To perform an exact computation, Oracle requires enough space to perform a scan and sort of the table. If there is not enough space in memory, then temporary space may be required. For estimations, Oracle requires enough space to perform a scan and sort of only the rows in the requested sample of the table. For indexes, computation does not take up as much time or space, so it is best to perform a full computation.

Some statistics are always computed exactly, such as the number of data blocks currently containing data in a table or the depth of an index from its root block to its leaf blocks.

Use estimation for tables and clusters rather than computation, unless you need exact values. Because estimation rarely sorts, it is often much faster than computation, especially for large tables.

To estimate statistics, Oracle selects a random sample of data. You can specify the sampling percentage and whether sampling should be based on rows or blocks.

Row sampling reads rows without regard to their physical placement on disk. This provides the most random data for estimates, but it can result in reading more data than necessary. **For example,** in the worst case a row sample might select one row from each block, requiring a full scan of the table or index.

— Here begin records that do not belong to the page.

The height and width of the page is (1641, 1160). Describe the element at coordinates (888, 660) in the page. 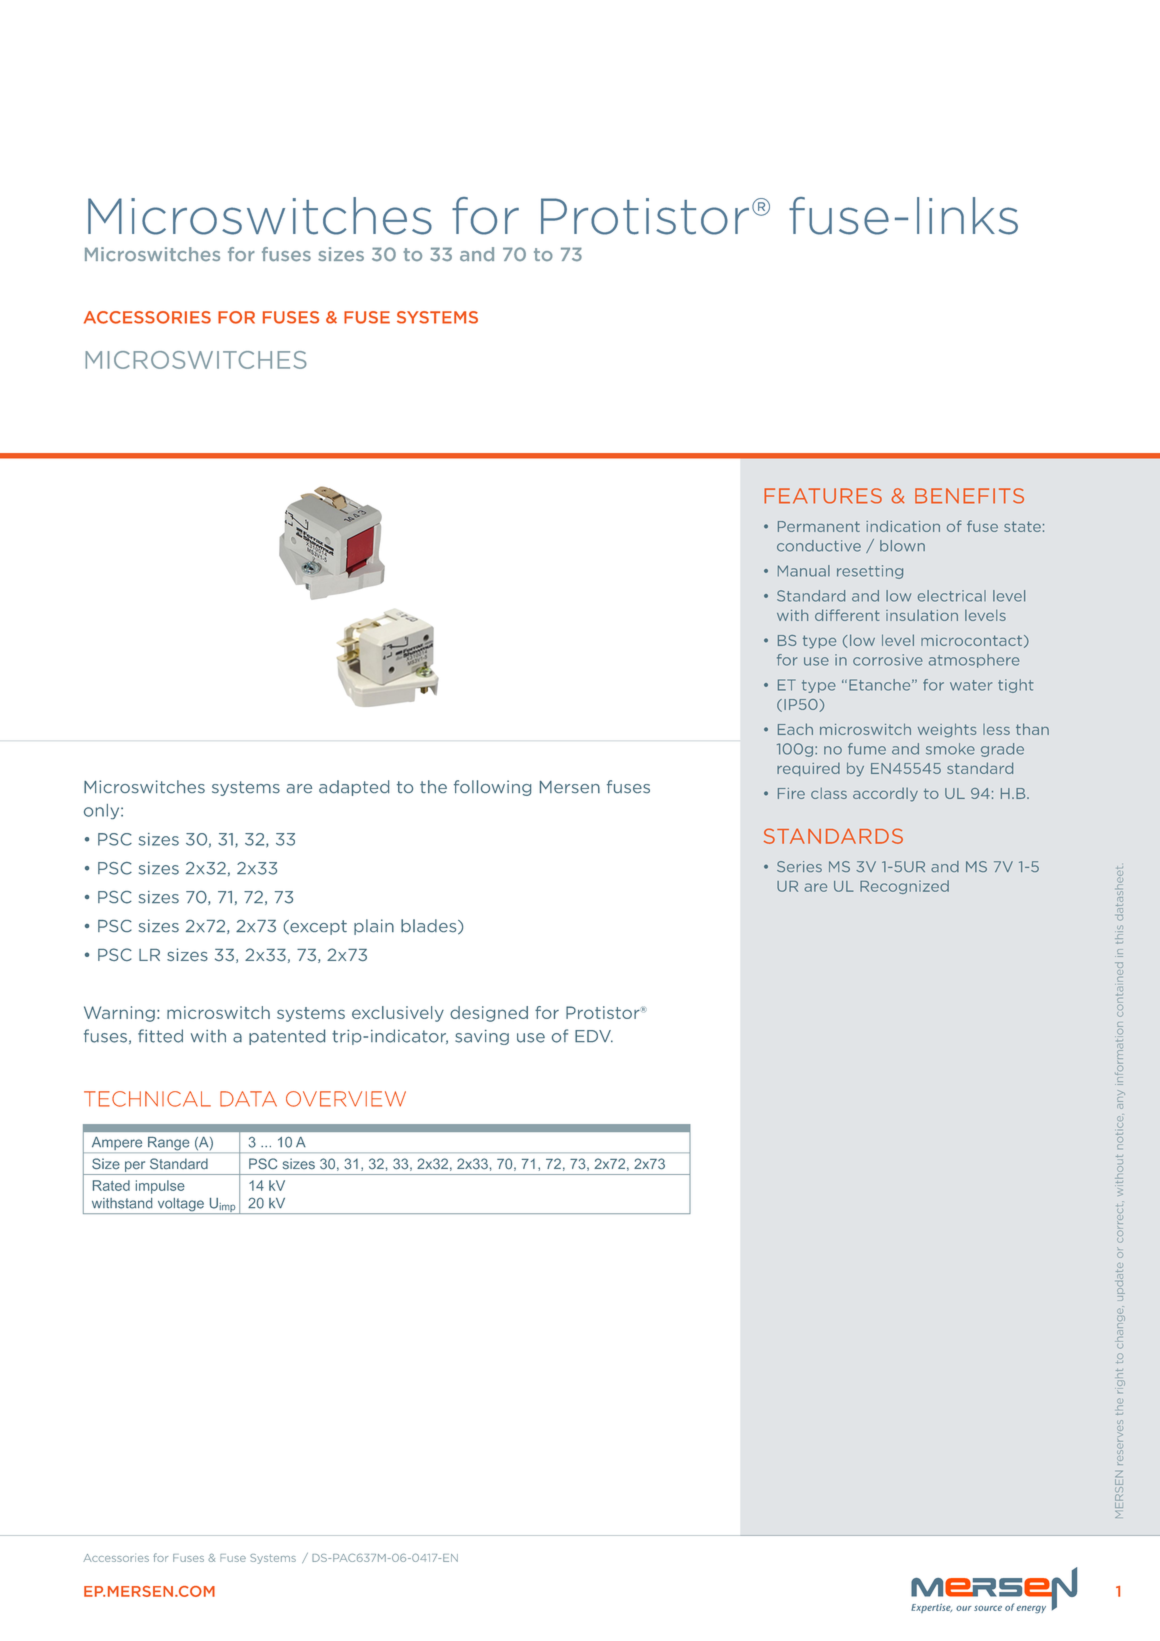

I see `corrosive` at that location.
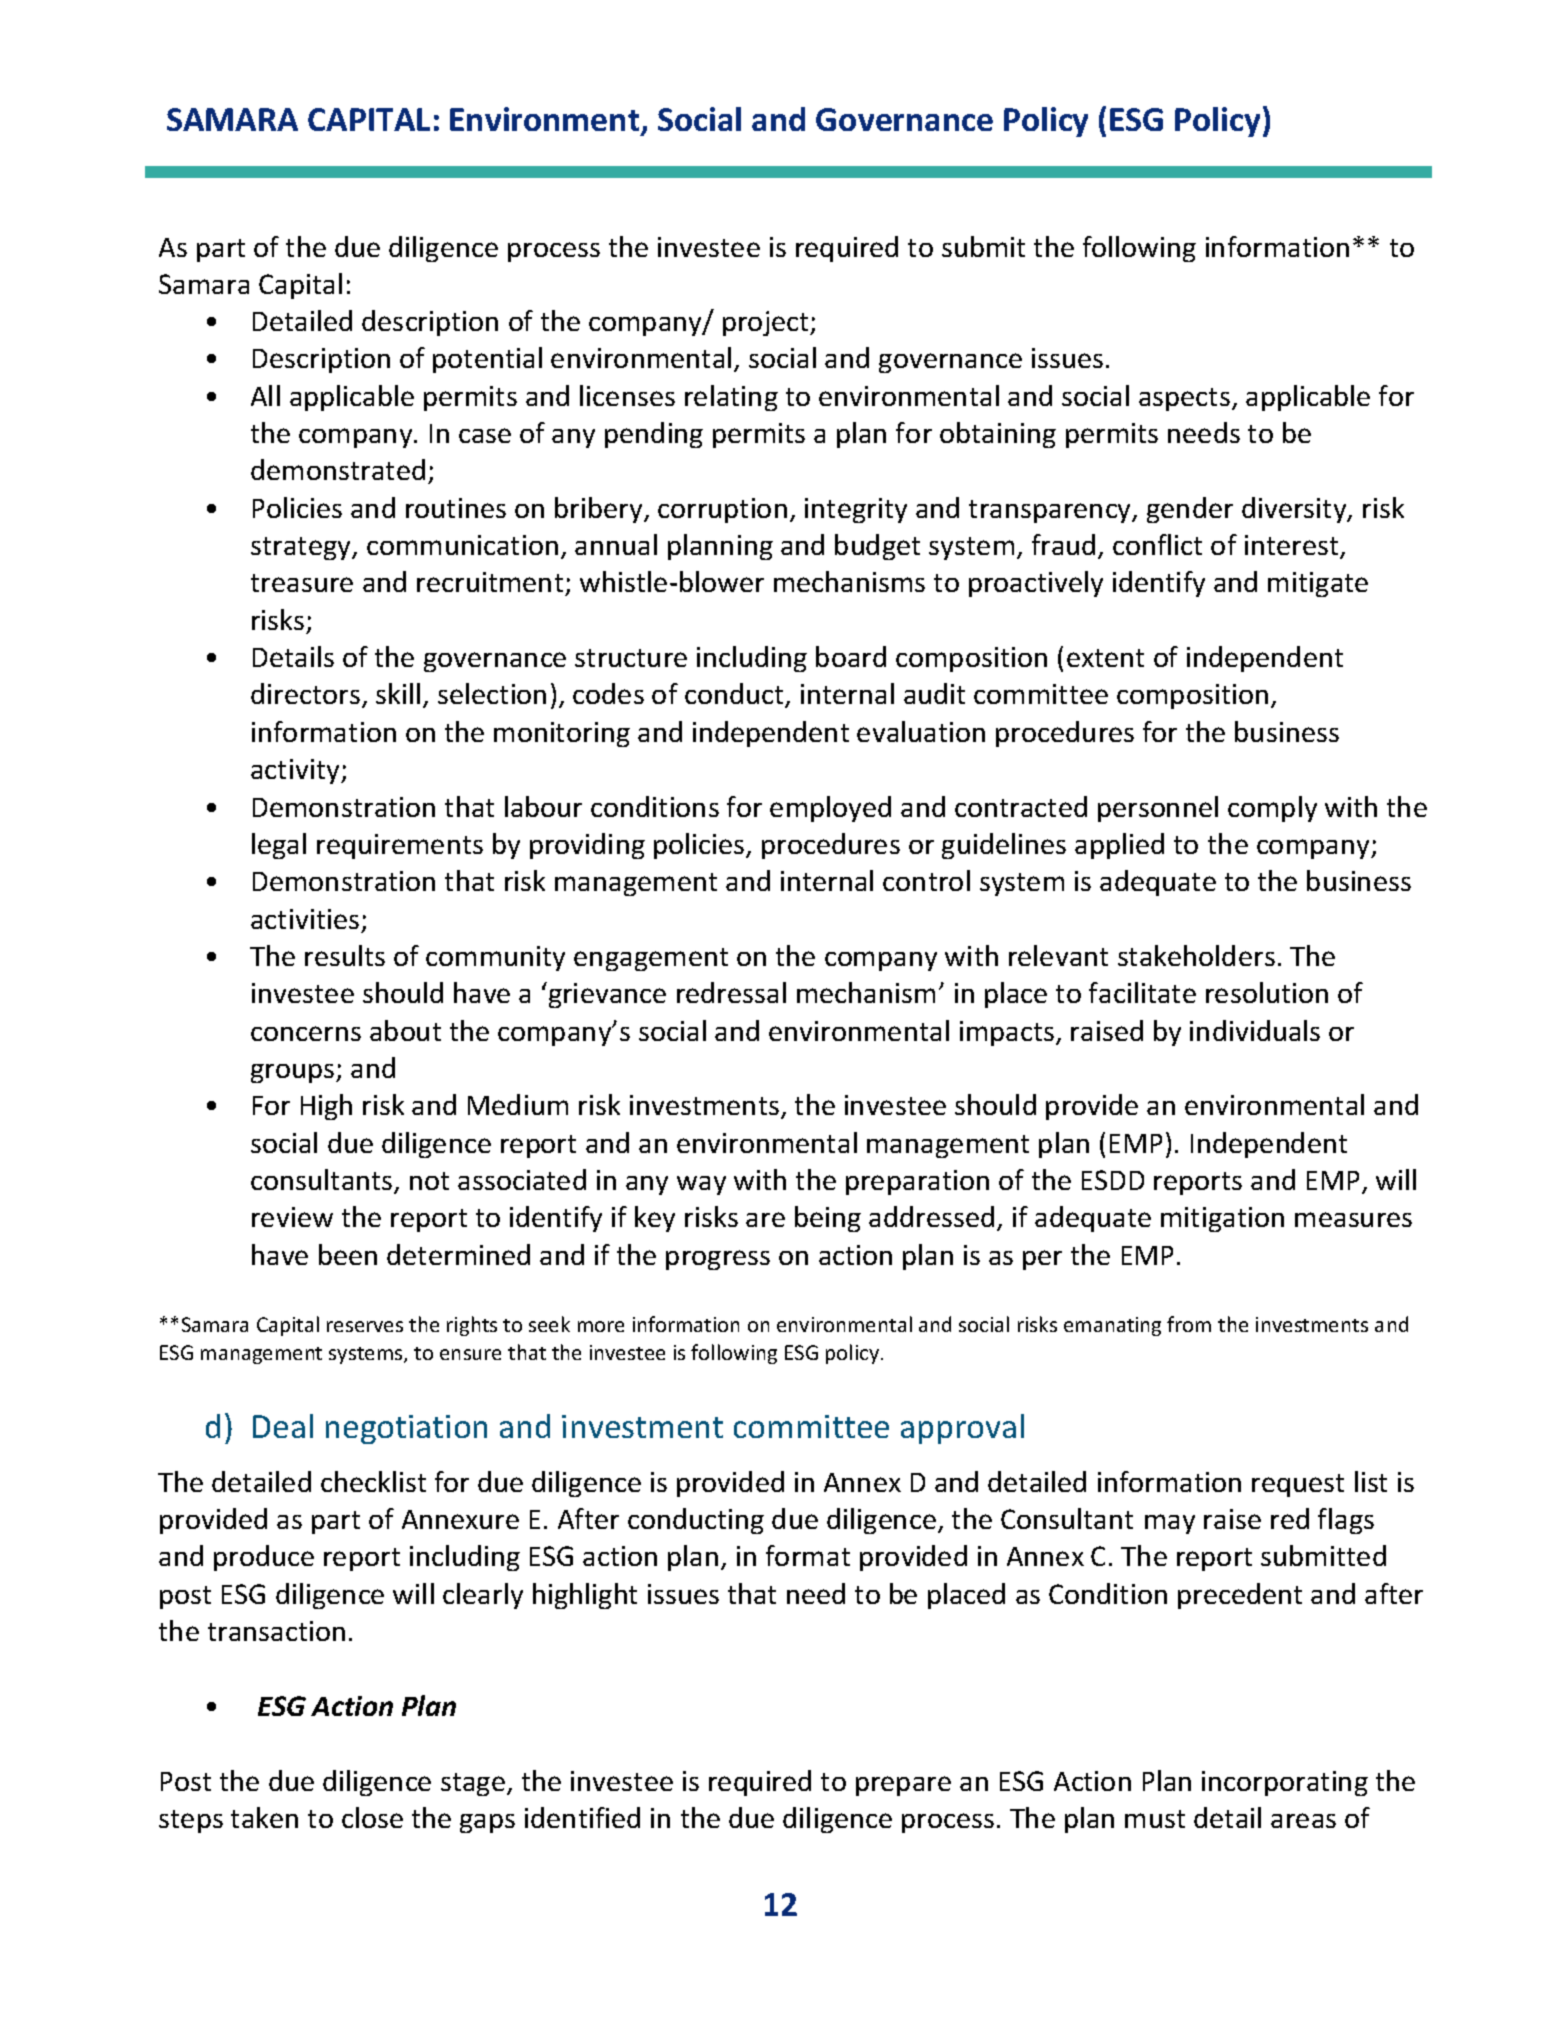 This page has width=1560, height=2019. What do you see at coordinates (731, 398) in the page?
I see `relating` at bounding box center [731, 398].
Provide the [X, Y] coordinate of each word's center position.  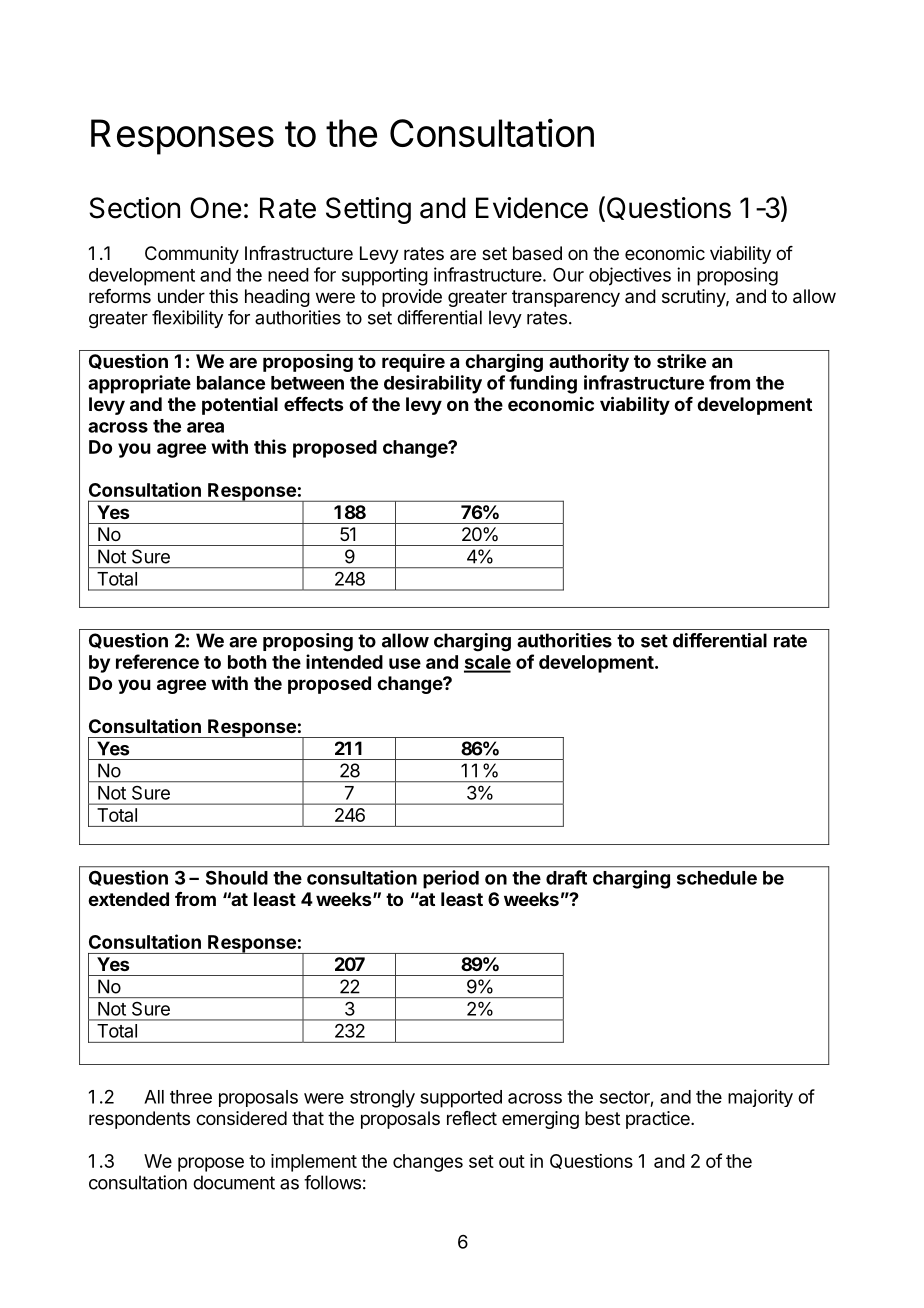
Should [237, 878]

Block sampling reads a random sample of blocks and uses all of the rows in those blocks for estimates. This reduces the amount of I/O activity for a given sample size, but it can reduce the randomness of the sample if rows are not randomly distributed on disk. Block sampling is not available for index statistics.

When you generate statistics for a table, column, or index, if the data dictionary already contains statistics for the object, then Oracle updates the existing statistics. Oracle also invalidates any currently parsed SQL statements that access the object.

The next time such a statement executes, the optimizer automatically chooses a new execution plan based on the new statistics. Distributed statements issued on remote databases that access the analyzed objects use the new statistics the next time Oracle parses them.

When you associate a statistics type with a column or domain index, Oracle calls the statistics collection method in the statistics type if you analyze the column or domain index.